▸ Work item
All lines from the one that has "Click the Print button in toolbar" onward to the end of the records below are to be returned exactly; pictures are to be skipped.

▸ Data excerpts
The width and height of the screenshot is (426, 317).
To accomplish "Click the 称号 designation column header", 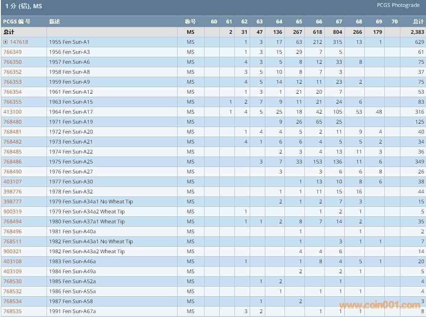I will (x=190, y=22).
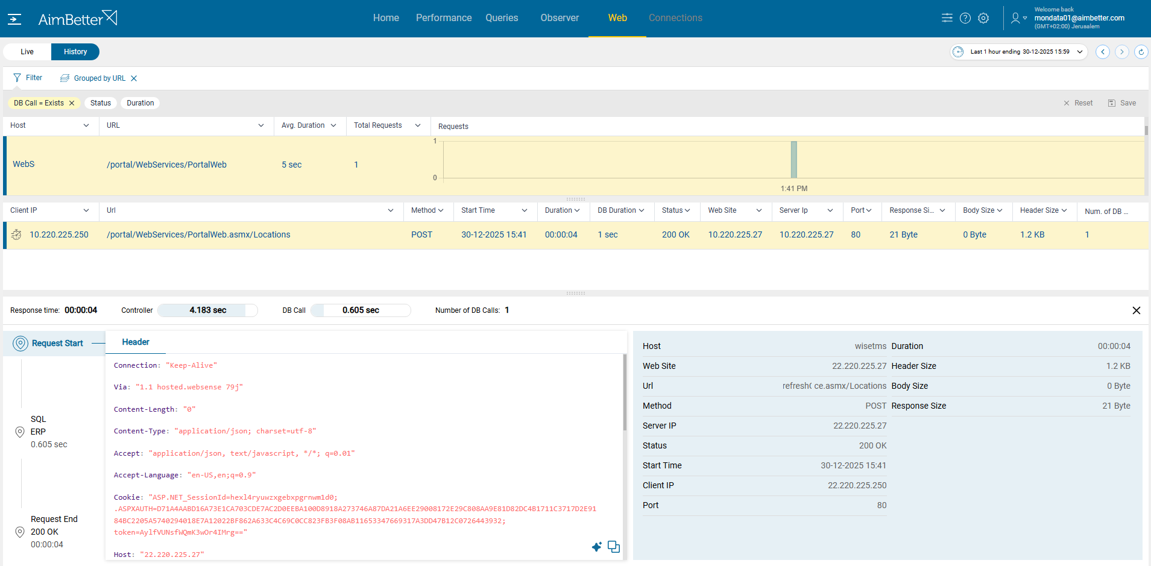Click the Reset filters button
Viewport: 1151px width, 566px height.
coord(1078,103)
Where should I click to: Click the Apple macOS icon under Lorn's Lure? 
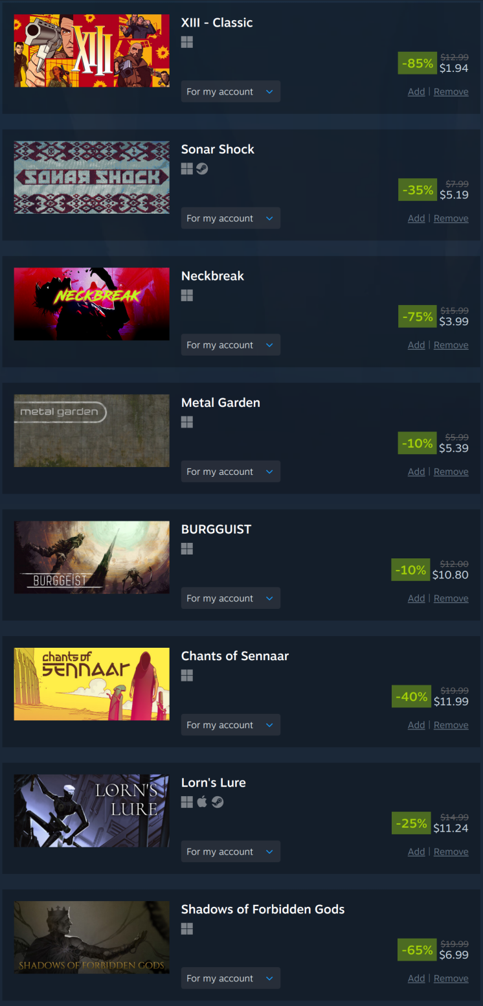pos(202,802)
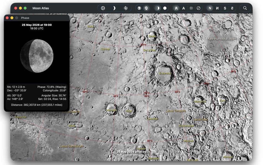Image resolution: width=263 pixels, height=165 pixels.
Task: Toggle full-disc illumination with filled circle
Action: click(x=165, y=8)
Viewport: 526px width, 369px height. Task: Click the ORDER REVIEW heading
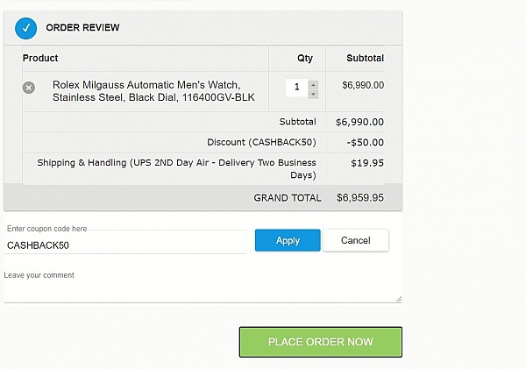point(82,27)
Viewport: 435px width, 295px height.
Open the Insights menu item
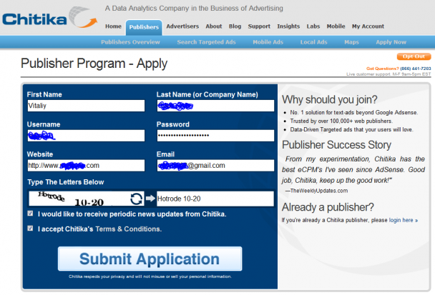(x=288, y=26)
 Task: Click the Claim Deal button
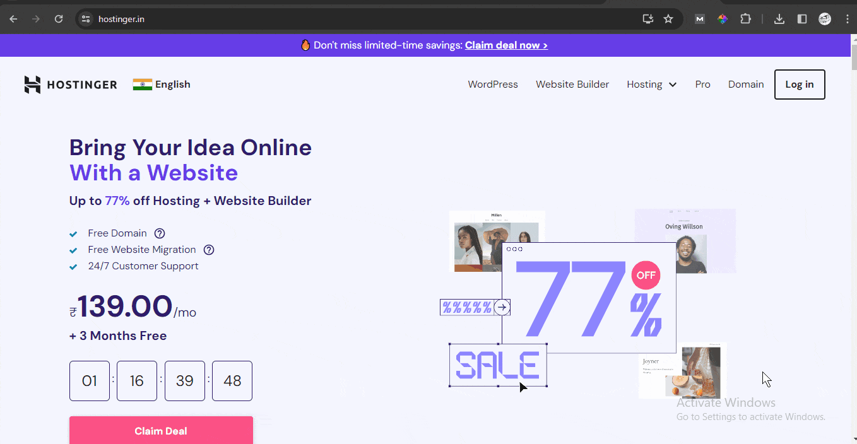[161, 431]
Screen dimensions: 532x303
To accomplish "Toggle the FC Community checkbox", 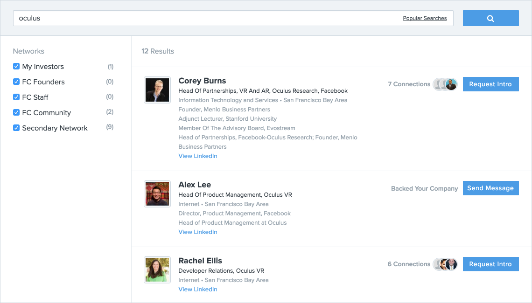I will 16,112.
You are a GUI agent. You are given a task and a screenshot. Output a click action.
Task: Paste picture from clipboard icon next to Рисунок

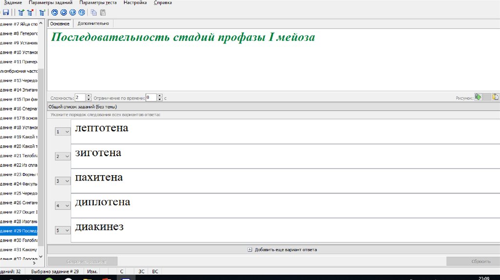pos(495,97)
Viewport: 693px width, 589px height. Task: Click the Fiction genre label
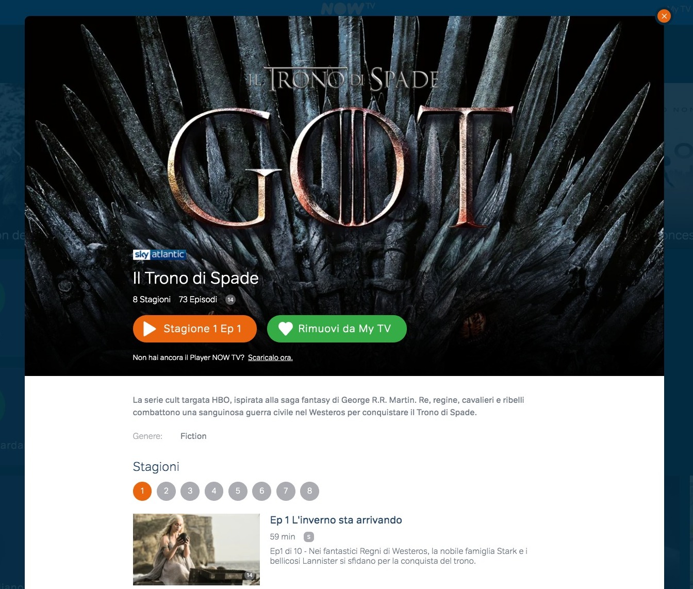[193, 436]
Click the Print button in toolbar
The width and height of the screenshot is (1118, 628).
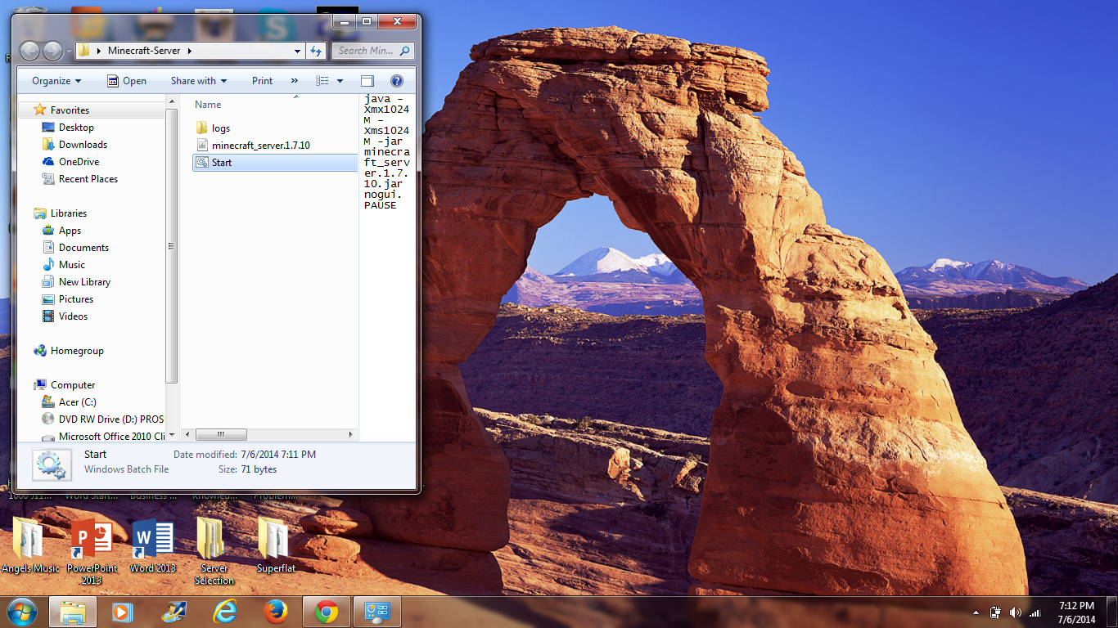(262, 81)
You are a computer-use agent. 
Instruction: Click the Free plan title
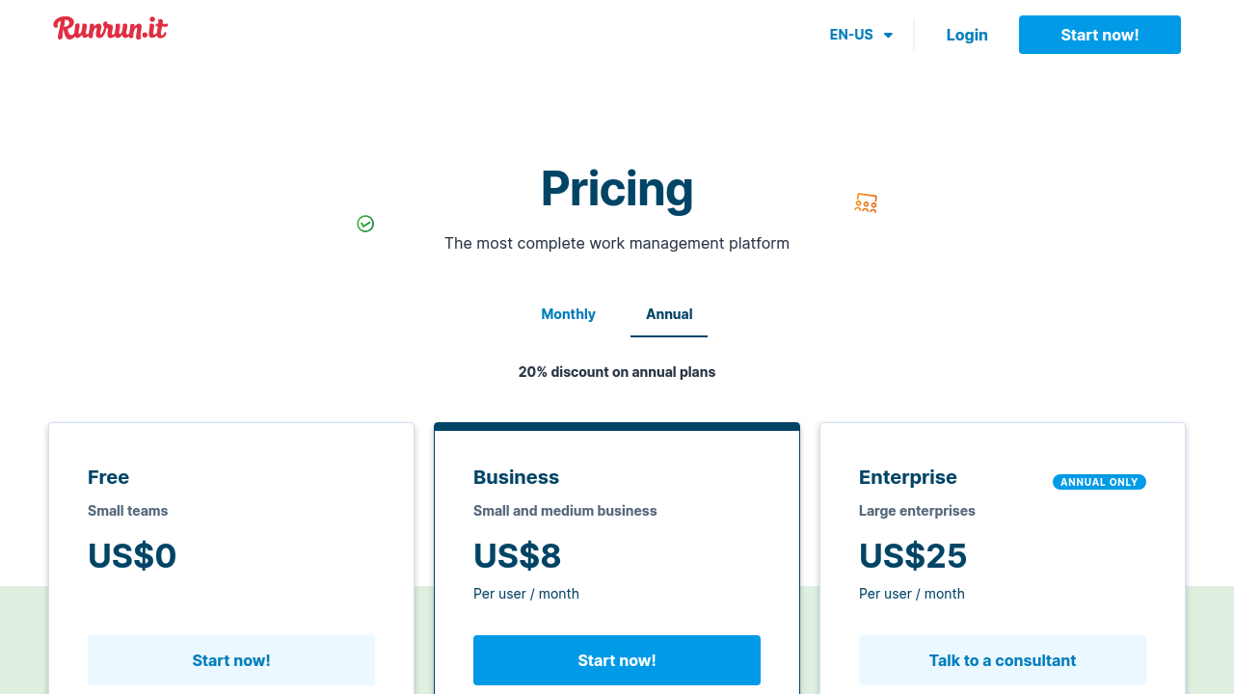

▸ Task result
Click the Print button in toolbar
The width and height of the screenshot is (1118, 628).
(262, 81)
You are a computer-use agent. 
Instruction: Click the Free plan title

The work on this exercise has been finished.